4 A Field Testing Example

To understand HCI testing, it is best to understand the complexity of conducting HCI testing in the field. In what follows, I present an example of how a large-scale field testing was conducted in Taiwan. The methodology is the scenario-driven testing approach [6], which is applied to a complicated and heavy-stressed service system — the Taipei Massive Rapid Transit (Subway) [see Fig. 1]. The testing objective is to validate the quality of design and the potential weakest links of the service disruption to determine if the service systems will meet the users’ expectations.

Fig. 1.
figure 1

Taipei mass rapid transit

Several key successful factors are:

  1. 1.

    The explicit functionalities, such as sensing the Smart Cards, debiting the toll, etc.;

  2. 2.

    The implicit expectations, such as the response time of the sensing devices, the time period for the sensing device to take the next customer;

  3. 3.

    The reliability, the Mean Time between Failure (MTBF) and the Mean Time to Repair (MTTR) from the Fatigue Analysis report; and

  4. 4.

    The exceptional procedures (in case of service failure), the seamless manual process or the compensating procedures.

Fig. 2.
figure 2

An example of QFD for transportation

It is essential to establish a clearly defined Quality Function Diagram (QFD) created by the stakeholders and the design team (Fig. 2) before beginning the validation process. The diagram presents the specific criterion related to the testing details, and serves as the basis for the Work Breakdown Structures (WBS) in the testing project planning.

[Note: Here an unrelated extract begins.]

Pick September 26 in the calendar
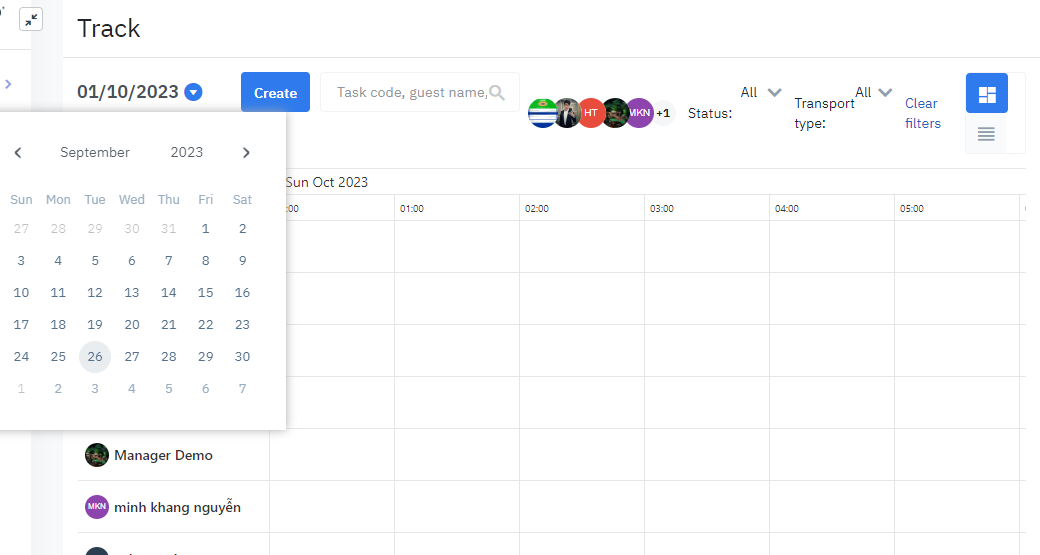[95, 357]
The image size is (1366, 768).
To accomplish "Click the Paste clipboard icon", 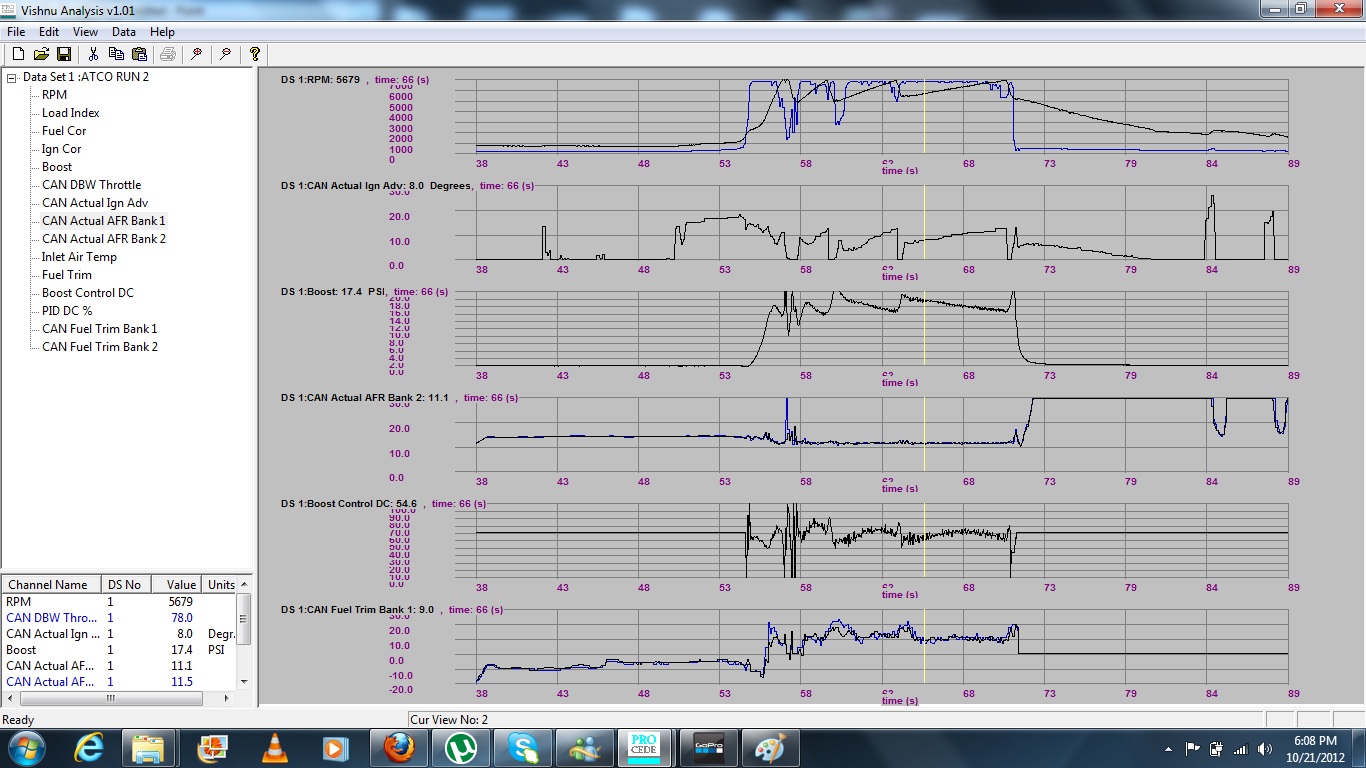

The testing plan includes:

  1. 1.

    The Integration Testing—this can be done in the lab to record the results of the performance; a service modeling and simulation tool (Fig. 3) will be helpful to find the potential weakest links of the service system through the Stress Impact Analysis (Fig. 4) according to the performance result records;

  2. 2.

    The Field Testing—this is synonymous to Trial Run, based on the predefined scenarios, choosing few test sites, having the actors physically experiencing the system and observing how various payloads impact on it; and

  3. 3.

    The Sustaining Testing—keep monitoring and re-coding the performance results against the stimuli from the real service sites (Fig. 5), a Quality Attribute perspective, use these data as the evidence of continuous improvement.

Fig. 3.
figure 3

An example of service modeling & simulation tool

Fig. 4.
figure 4

An example of service system stress impact analysis

Fig. 5.
figure 5

Fundamental quality attribute model

Based on the aforementioned background information, the suggested panel outlines will also cover the following topics and the associated issues:

  1. 1.

    Service Scenario Design,

  2. 2.

    Service Reliability,

  3. 3.

    Service Testing Types and Procedures,

  4. 4.

    Service System Design,

  5. 5.

    Testing Project Management,

  6. 6.

    Testing Environment, and

  7. 7.

    Simulation and Dynamic Analysis.

5 Concluding Comments

HCI testing continues to remain an integral part of the technology design and development process. We hope through this article and the panel discussion, we are able to generate more insightful and novel ideas of how to go about planning and conducting an HCI testing expedition. There are trade-offs in conducting laboratory and field testing, and both are essential before rolling out a commercial product. The developers or technology-based firms may utilize laboratory testing at earlier stages of product development and conduct more field testing at the later stages. Various iterations of laboratory and field testing may be necessary to ensure that an artifact fulfills its functionality in a realistic setting.

Recognizing the value of both laboratory and field testing in the design and development process of a technology is a key contributor to its commercial success.